SPOJ 1434. Equation looked hard to me because of factorial in N . I was aware of how to solve \frac {1} {x} +   \frac {1} {y}  = \frac {1} {N} but factorial in this problem gave me lot of pain.Given equation can be written as ( N! – x) * ( N! – y) = {(N!)} ^2. Now the number of solutions for any number N will be (2{a_1}+1) *(2{a_2}+1) ....(2{a_k} + 1) where N! = 2^{a_1} * 3^{a_2}*5^{a_3} .....{p_k}^{a_k}  . I was not sure how to count number of primes in factorial and suddenly realised it [ \frac n p + \frac n  {p^2} + \frac n {p^3} ….] . Haskell code for this problem .

» Given information
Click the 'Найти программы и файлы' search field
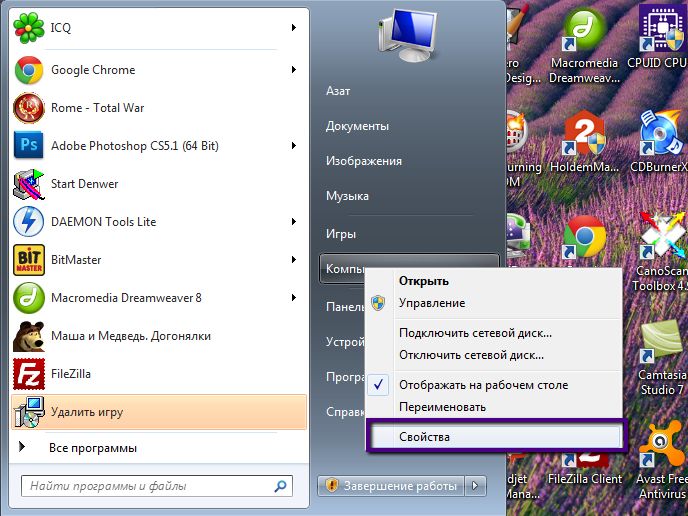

» Exercise task
From the SPOJ 1434 text, copy out word for word the part that opens with the words containing "SPOJ 1434. Equation" and closes with "this problem .". None of the data above is needed here.

» Reply to the exercise
SPOJ 1434. Equation looked hard to me because of factorial in N . I was aware of how to solve \frac {1} {x} +   \frac {1} {y}  = \frac {1} {N} but factorial in this problem gave me lot of pain.Given equation can be written as ( N! – x) * ( N! – y) = {(N!)} ^2. Now the number of solutions for any number N will be (2{a_1}+1) *(2{a_2}+1) ....(2{a_k} + 1) where N! = 2^{a_1} * 3^{a_2}*5^{a_3} .....{p_k}^{a_k}  . I was not sure how to count number of primes in factorial and suddenly realised it [ \frac n p + \frac n  {p^2} + \frac n {p^3} ….] . Haskell code for this problem .